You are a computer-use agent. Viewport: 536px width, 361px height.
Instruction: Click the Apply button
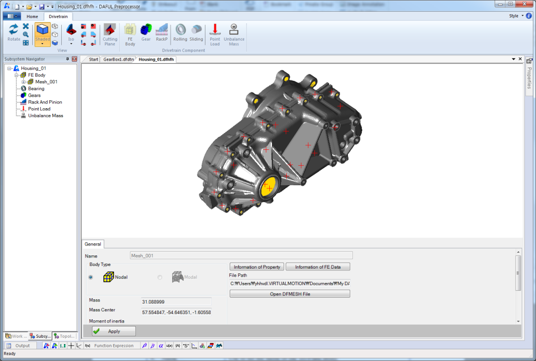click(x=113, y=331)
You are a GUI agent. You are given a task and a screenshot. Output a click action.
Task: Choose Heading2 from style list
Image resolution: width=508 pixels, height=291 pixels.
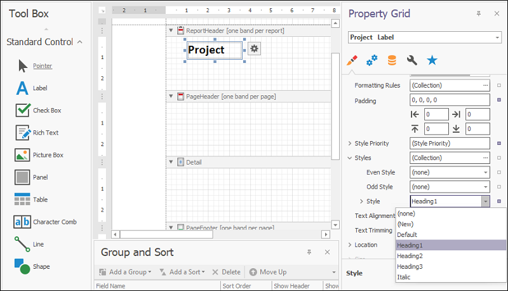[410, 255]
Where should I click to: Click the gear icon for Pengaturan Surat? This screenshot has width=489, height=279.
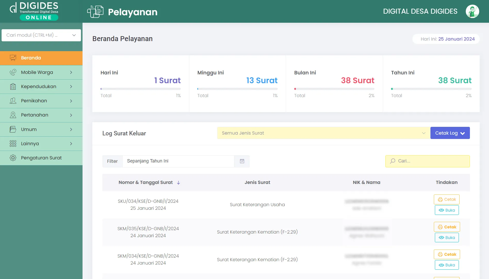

....

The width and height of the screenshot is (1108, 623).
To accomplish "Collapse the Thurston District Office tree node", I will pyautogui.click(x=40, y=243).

....

Aim of the task » From the data above, retype only the lines starting with the line with "You are a GUI" and going on through the line with "Where should I", exactly, leaving out the pictures.

Answer below »
You are a GUI agent. You are given a task and a screenshot. Output a click action.
Task: Choose Heading2 from style list
Image resolution: width=508 pixels, height=291 pixels.
[410, 255]
Where should I click to: Click the gear icon for Pengaturan Surat? This screenshot has width=489, height=279.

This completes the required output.